_EXERCISE_. The expected output is each line from the one containing "This screenshot has height=442, width=398." to the last line of the data below, set down exactly, minus the pictures.

Collected data:
----
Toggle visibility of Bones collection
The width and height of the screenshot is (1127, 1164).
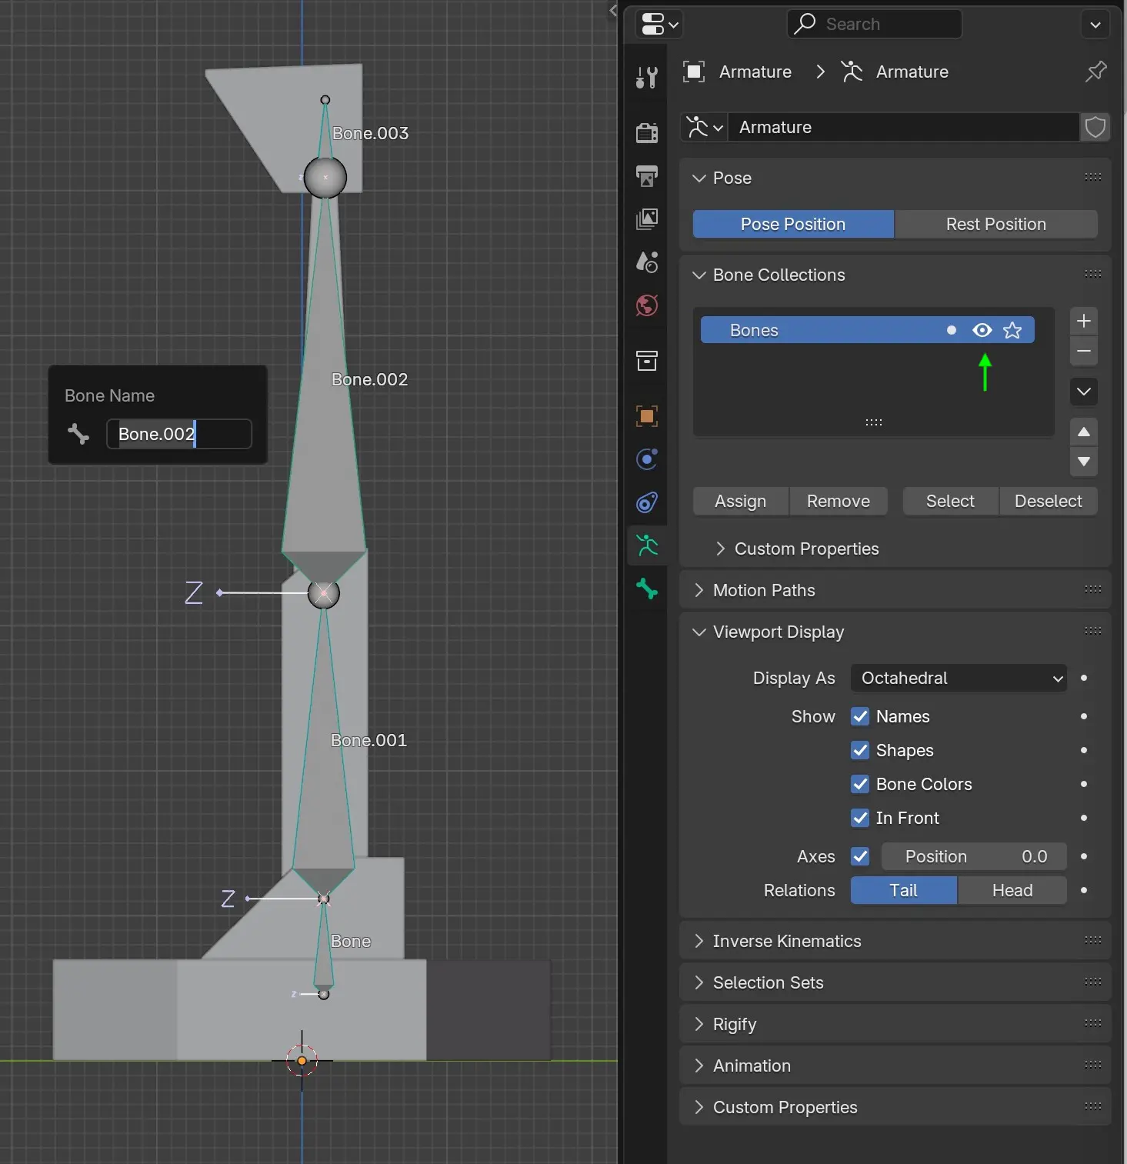point(982,330)
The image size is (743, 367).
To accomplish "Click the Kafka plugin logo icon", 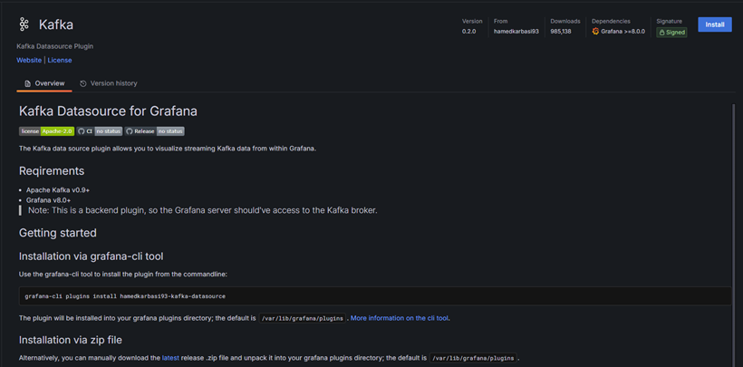I will click(x=24, y=24).
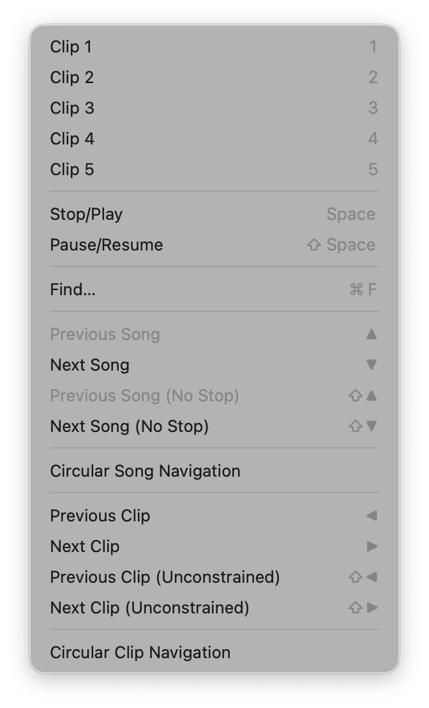Advance to the Next Clip
This screenshot has height=708, width=429.
point(85,546)
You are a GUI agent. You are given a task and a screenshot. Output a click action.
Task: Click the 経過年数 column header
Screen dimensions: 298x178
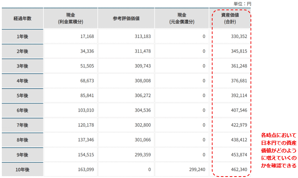(22, 18)
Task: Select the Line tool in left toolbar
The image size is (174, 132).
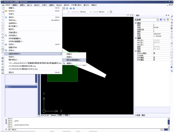Action: point(2,17)
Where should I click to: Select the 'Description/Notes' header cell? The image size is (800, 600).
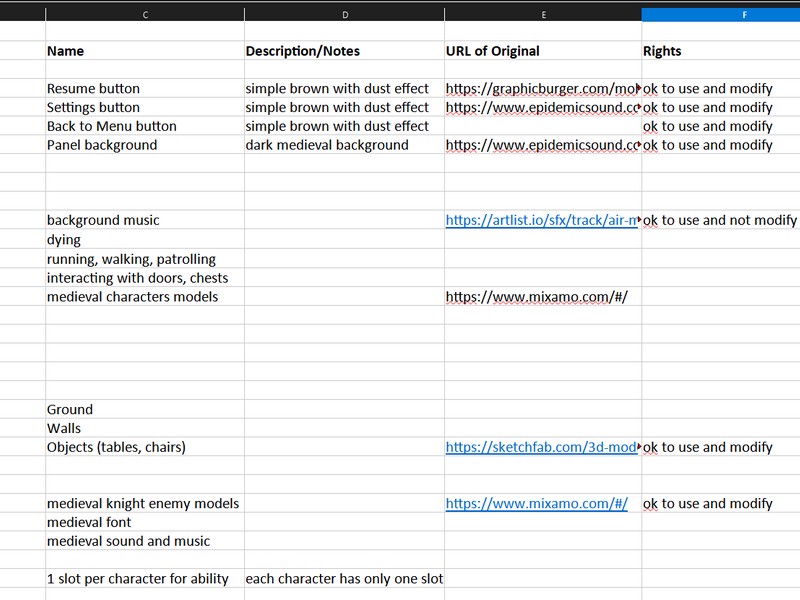pos(302,51)
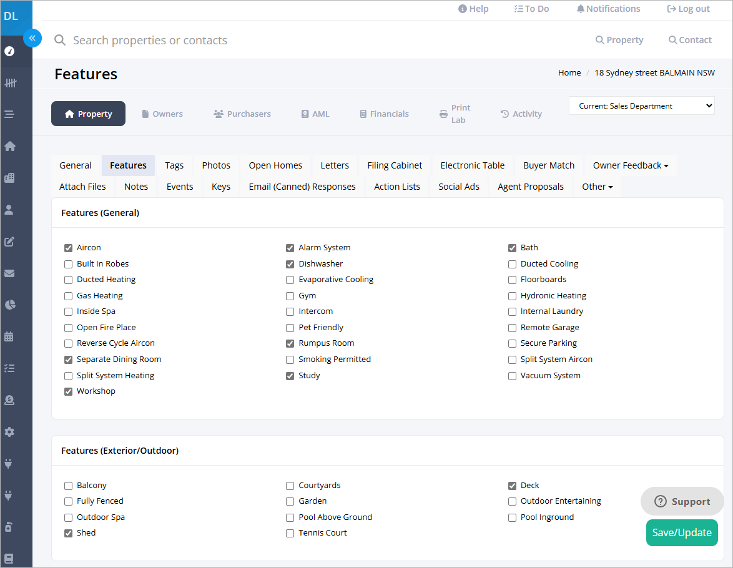
Task: Go to Home via breadcrumb link
Action: 569,72
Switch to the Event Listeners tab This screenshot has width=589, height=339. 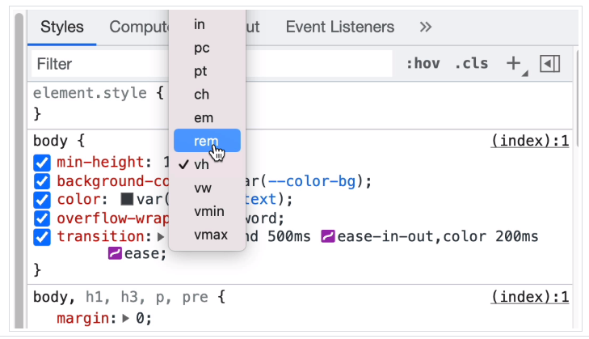coord(340,28)
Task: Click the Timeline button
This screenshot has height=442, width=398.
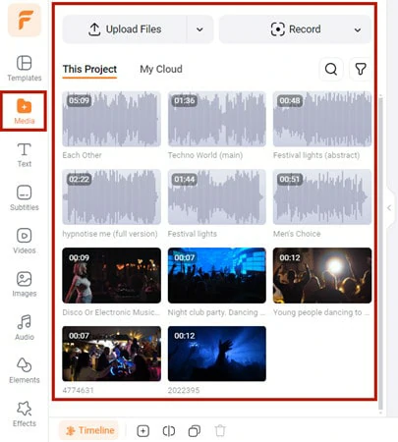Action: pos(88,430)
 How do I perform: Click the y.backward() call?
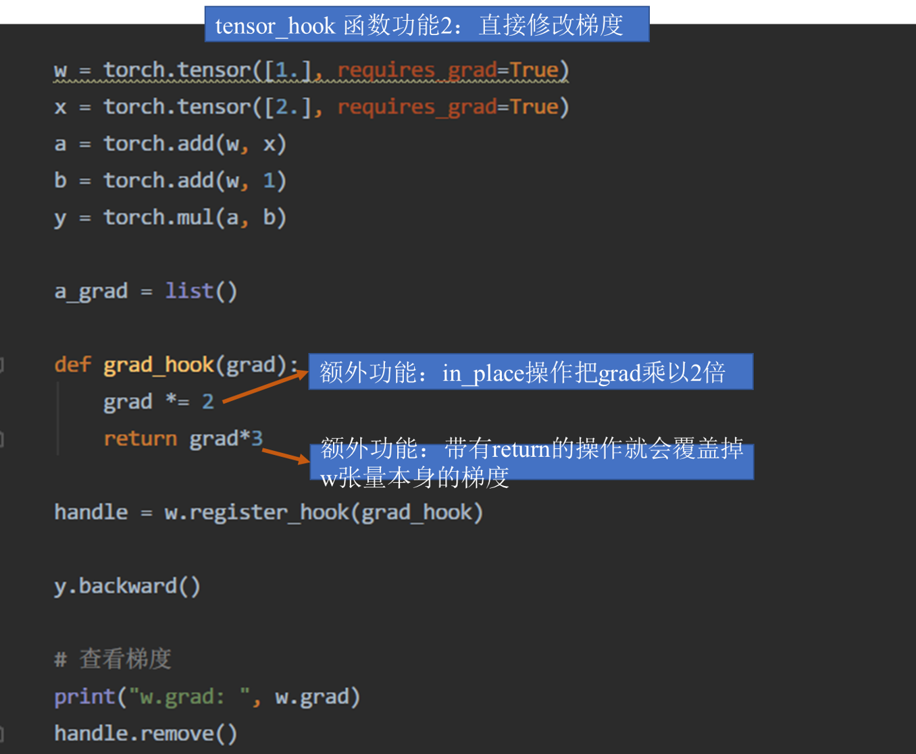[x=127, y=586]
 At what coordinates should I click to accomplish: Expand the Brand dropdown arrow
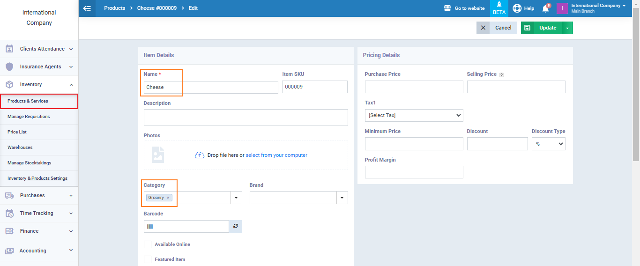tap(342, 198)
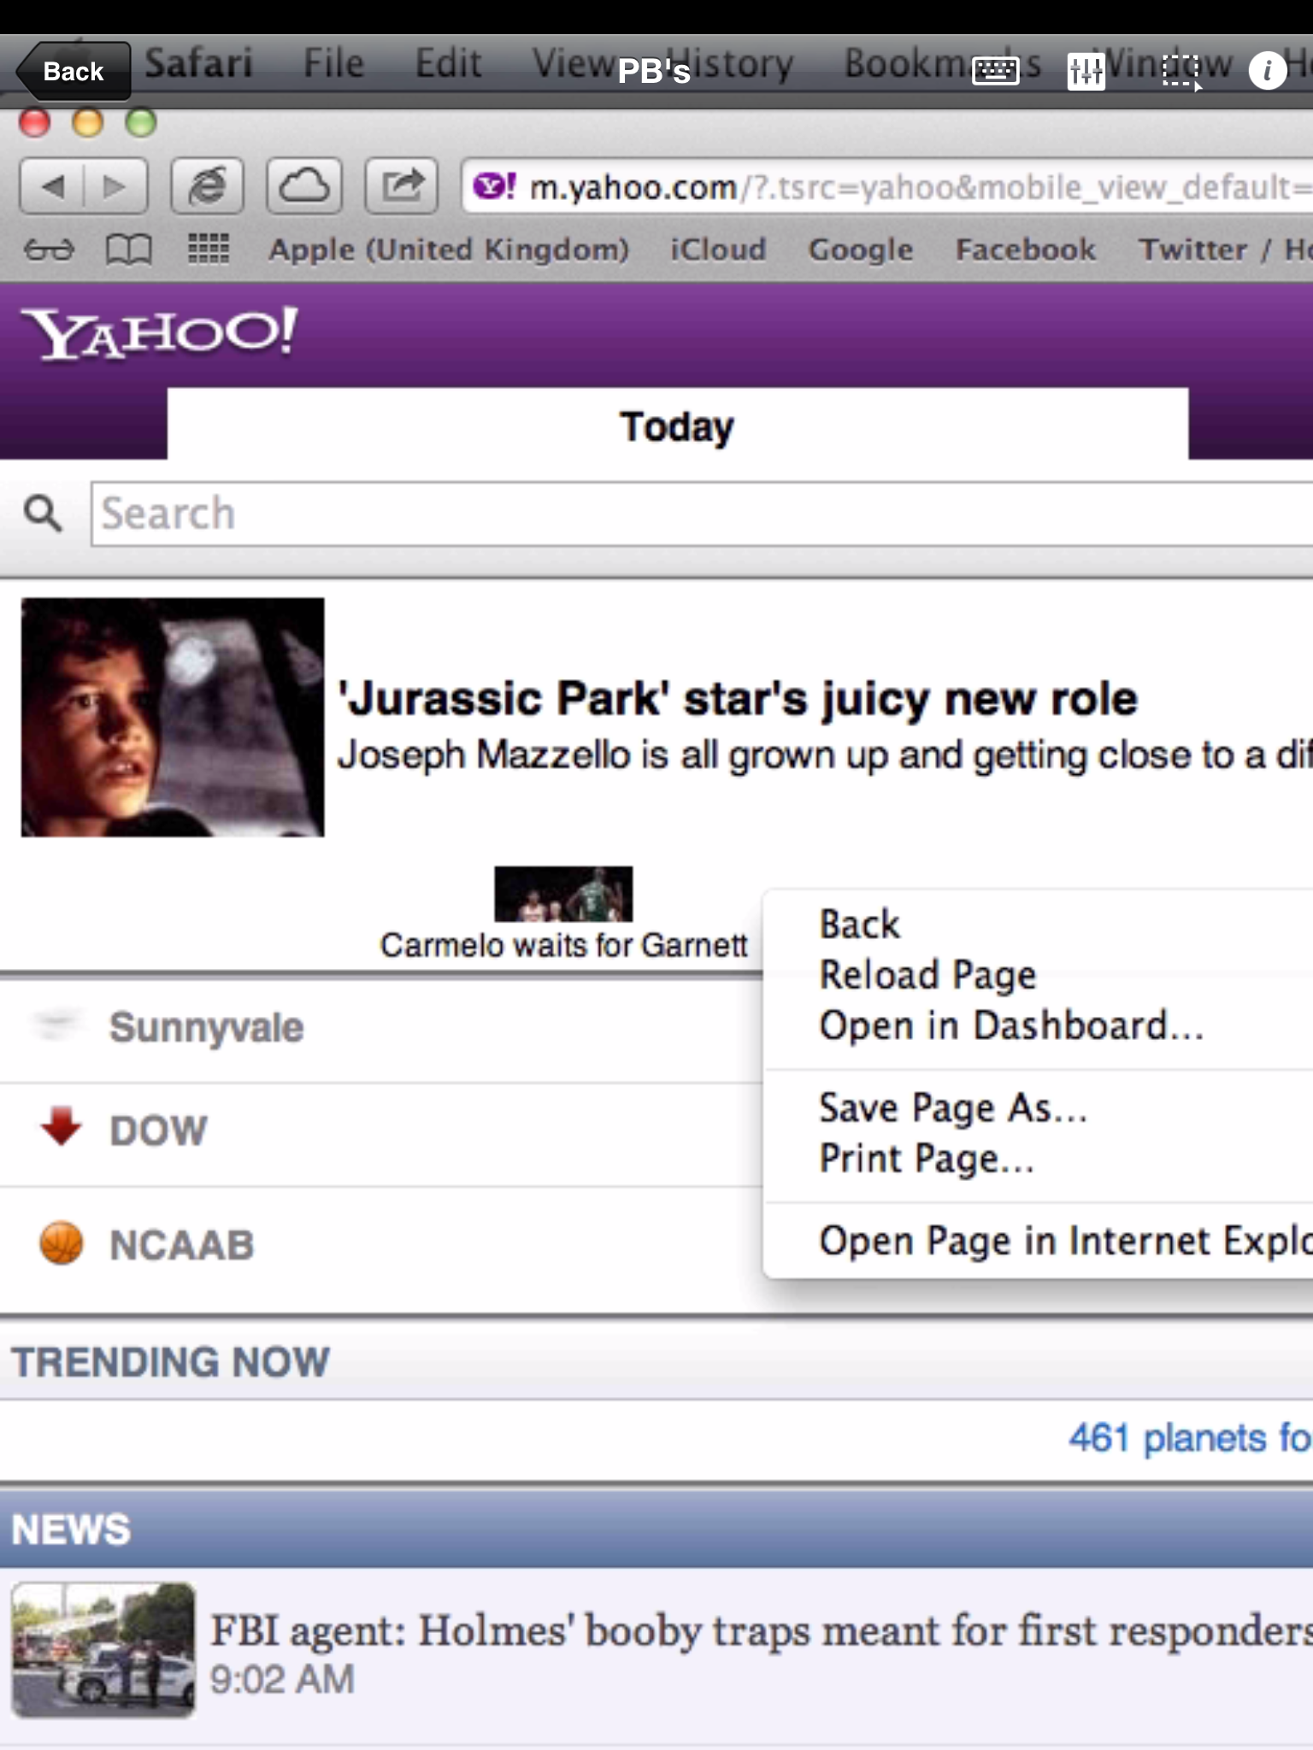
----
_ANSWER TO THE PROBLEM_.
This screenshot has height=442, width=398.
Action: pos(88,430)
 How do I perform: Click the y.backward() call?
[x=127, y=586]
 At what coordinates should I click to accomplish: Expand the Brand dropdown arrow
tap(342, 198)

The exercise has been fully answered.